La circonstance

Si la langue française nous apprend que l’on peut se passer d’une proposition circonstancielle, les arts plastiques nous enseignent qu’il s’agit au contraire de les repérer. Comme nous l’avons vu, notre réalité quotidienne se constitue d’images*, de sons, de parfums... qui font signes. Ces éléments sensibles, chargés de sens, se rencontrent ou se déploient dans des circonstances* particulières. Celles-ci doivent être envisagées par le plasticien comme un appui dans le réel et le travail plastique* se propose de les habiter ou de les écrire. 


Nous définirons alors la circonstance* par un lieu (site) et un moment (occasion), que nous préférons à « espace » et « temps » qui sont des notions abstraites. Car notre souci est de garder les pieds sur terre. En effet, la circonstance* est un moment repéré par l’artiste qui possède des données spécifiques de durée, de topologie, de circulation, mais aussi des caractéristiques sociopolitiques, historiques et géographiques. Elle n’a pas le confort d’un cadre (elle n’est pas encadrée) pourtant elle fait image* (pour l’artiste), mais ses bords restent flous. La circonstance* est pleine de hors champ, elle n’est qu’une partie du réel et se poursuit bien au-delà. Nous pourrions la comparer à un précipité (au sens chimique du terme), une rencontre sensible entre divers éléments qui produisent du sens. Ce précipité n’est évidemment pas sans rappeler l’infra-mince1 défini par M. Duchamp. 
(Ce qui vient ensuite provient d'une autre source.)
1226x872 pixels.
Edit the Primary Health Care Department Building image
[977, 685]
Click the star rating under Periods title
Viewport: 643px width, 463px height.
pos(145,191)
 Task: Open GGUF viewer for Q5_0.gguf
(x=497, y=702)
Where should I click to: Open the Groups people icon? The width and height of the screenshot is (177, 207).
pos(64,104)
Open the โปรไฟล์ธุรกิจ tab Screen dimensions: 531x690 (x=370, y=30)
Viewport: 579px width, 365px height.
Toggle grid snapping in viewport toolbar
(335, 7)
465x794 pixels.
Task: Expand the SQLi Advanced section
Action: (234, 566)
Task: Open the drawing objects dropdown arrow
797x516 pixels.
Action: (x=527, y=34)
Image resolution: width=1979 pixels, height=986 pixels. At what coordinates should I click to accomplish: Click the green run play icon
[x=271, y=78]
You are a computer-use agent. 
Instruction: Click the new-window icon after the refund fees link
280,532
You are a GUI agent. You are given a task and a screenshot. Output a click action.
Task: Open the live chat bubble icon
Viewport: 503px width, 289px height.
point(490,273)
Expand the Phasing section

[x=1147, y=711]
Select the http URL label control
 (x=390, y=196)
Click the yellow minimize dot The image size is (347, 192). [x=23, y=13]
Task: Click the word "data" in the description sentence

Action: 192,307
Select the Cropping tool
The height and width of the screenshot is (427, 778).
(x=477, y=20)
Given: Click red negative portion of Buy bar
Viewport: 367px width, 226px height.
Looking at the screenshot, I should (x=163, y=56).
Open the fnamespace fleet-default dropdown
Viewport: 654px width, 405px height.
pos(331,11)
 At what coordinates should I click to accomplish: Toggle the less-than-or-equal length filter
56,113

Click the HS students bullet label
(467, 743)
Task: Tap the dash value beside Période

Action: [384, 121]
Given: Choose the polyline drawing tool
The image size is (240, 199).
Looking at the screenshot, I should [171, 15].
Vous devez vous rendre disponible aux circonstances*, vous y glisser, vous faire une légère place dans ce réel saisi. Puis, interroger ce site et ce moment relevé, pour enfin, agir en conséquence.


Une fois ce nœud saisi, nous nous demanderons ce qu’il convient de faire pour intervenir et qu’ajouter pour réaliser une œuvre plastique* signifiante. L’œuvre va procéder d’une rencontre, celle de votre gestuelle plastique*, de votre pensée des mains avec la circonstance*.



G.Orozco, Island within an island, 1993.

Détritus organisés.

Photographie cibachrome.


Il paraît dès lors important de rappeler qu’il ne faut pas réduire une circonstance* à ses seuls aspects visuels. Son rendez-vous ne saurait être que multi-sensible.


 Vous vous êtes exercés à les repérer ! Vous décidez alors, soit de les habiter, soit de les construire.


Séjourner une circonstance

Les saillances de la circonstance.


Il n’est pas vraiment logique de disséquer la circonstance* en fonction de ses deux dimensions : moment et lieu.  Si « un bon travail, c’est la bonne chose, au bon endroit et au bon moment (Richard Long) », repérer dans quelques œuvres, ce que l’artiste a privilégié, peut vous permettre de discerner, dans votre vie quotidienne, de nouvelles circonstances. Ce découpage arbitraire n’a qu’une valeur pédagogique, il faut rapidement apprendre à s’en passer. 


Habiter la circonstance*, c’est être attentif au moment, à la durée du quelque chose remarquable (repérable). D’une part, l’essentiel du travail repose sur cette attention forcenée, cette observation minutieuse de la circonstance*. D’autre part, à partir de cette observation, tirer les conséquences plastiques* qui s’imposent, et tisser avec la réalité une œuvre. Isoler, indexer, souligner, rapprocher sont autant d’opérations qui vous permettront d’habiter cette circonstance*. Et si vous prenez soin de ne pas la résumer grossièrement, avec vos seules rétines, vous pourrez proposer des travaux logiques déduits de la réalité(2). Vous pourrez, multiplier les points de vue, penser à la circulation des corps (le vôtre, celui du spectateur), examiner la densité des événements... 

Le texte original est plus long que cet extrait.